> _INSTRUCTIONS TO FOLLOW_: Reproduce the full article on Georgia schools curbing unruly bathroom behavior word for word.
[Opening SOURCE TEXT section]
Georgia schools explore ways to curb unruly behavior in bathrooms

Assistant Principal Porsha Denson (center) high-fives a student during a transition in front of Denson’s office in the hallway at South Gwinnett High School, Friday, March 29, 2024, in Snellville. Principal Rodney Jordan has enlisted campus monitors, assistant principals and other staff members to be in position in all of the zones of the high school hallways. (Jason Getz / AJC)

Credit: Jason Getz

Credit: Jason Getz

Assistant Principal Porsha Denson (center) high-fives a student during a transition in front of Denson’s office in the hallway at South Gwinnett High School, Friday, March 29, 2024, in Snellville. Principal Rodney Jordan has enlisted campus monitors, assistant principals and other staff members to be in position in all of the zones of the high school hallways. (Jason Getz / AJC)

Walking the halls of South Gwinnett High School, Principal Rodney Jordan ran into an alum he had never met.

Administrators, teachers and other staff were also in the hallways, including near student bathrooms. The halls were calm. There were no signs of unruliness. Jayqunn Billingsley, a 2023 graduate, let Jordan know he liked what the principal was doing.
[Closing SOURCE TEXT section]
[Opening DATASET CONTENT section]
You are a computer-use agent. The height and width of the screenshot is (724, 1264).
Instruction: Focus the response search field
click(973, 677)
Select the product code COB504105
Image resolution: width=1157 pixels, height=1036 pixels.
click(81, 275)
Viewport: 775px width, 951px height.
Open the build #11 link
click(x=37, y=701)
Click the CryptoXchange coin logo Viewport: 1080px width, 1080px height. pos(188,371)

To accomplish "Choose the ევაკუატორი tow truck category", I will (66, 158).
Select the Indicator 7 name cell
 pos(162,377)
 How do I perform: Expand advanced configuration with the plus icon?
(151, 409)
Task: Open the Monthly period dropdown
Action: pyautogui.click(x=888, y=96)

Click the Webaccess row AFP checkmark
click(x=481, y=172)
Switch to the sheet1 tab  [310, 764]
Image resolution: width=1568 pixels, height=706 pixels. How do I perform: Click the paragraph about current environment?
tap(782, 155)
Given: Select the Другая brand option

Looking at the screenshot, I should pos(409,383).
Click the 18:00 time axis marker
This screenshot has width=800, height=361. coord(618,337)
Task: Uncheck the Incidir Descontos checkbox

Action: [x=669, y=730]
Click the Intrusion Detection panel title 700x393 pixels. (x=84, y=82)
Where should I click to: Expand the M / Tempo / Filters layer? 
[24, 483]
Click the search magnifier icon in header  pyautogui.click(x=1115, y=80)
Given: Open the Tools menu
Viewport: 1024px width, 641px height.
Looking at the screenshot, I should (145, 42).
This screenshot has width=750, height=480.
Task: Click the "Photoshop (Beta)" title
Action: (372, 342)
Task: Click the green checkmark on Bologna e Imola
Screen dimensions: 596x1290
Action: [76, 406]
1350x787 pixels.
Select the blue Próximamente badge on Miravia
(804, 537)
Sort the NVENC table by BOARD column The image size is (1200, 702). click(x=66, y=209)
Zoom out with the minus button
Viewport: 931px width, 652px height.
[Closing DATASET CONTENT section]
> _EXERCISE ANSWER_:
Georgia schools explore ways to curb unruly behavior in bathrooms

Assistant Principal Porsha Denson (center) high-fives a student during a transition in front of Denson’s office in the hallway at South Gwinnett High School, Friday, March 29, 2024, in Snellville. Principal Rodney Jordan has enlisted campus monitors, assistant principals and other staff members to be in position in all of the zones of the high school hallways. (Jason Getz / AJC)

Credit: Jason Getz

Credit: Jason Getz

Assistant Principal Porsha Denson (center) high-fives a student during a transition in front of Denson’s office in the hallway at South Gwinnett High School, Friday, March 29, 2024, in Snellville. Principal Rodney Jordan has enlisted campus monitors, assistant principals and other staff members to be in position in all of the zones of the high school hallways. (Jason Getz / AJC)

Walking the halls of South Gwinnett High School, Principal Rodney Jordan ran into an alum he had never met.

Administrators, teachers and other staff were also in the hallways, including near student bathrooms. The halls were calm. There were no signs of unruliness. Jayqunn Billingsley, a 2023 graduate, let Jordan know he liked what the principal was doing.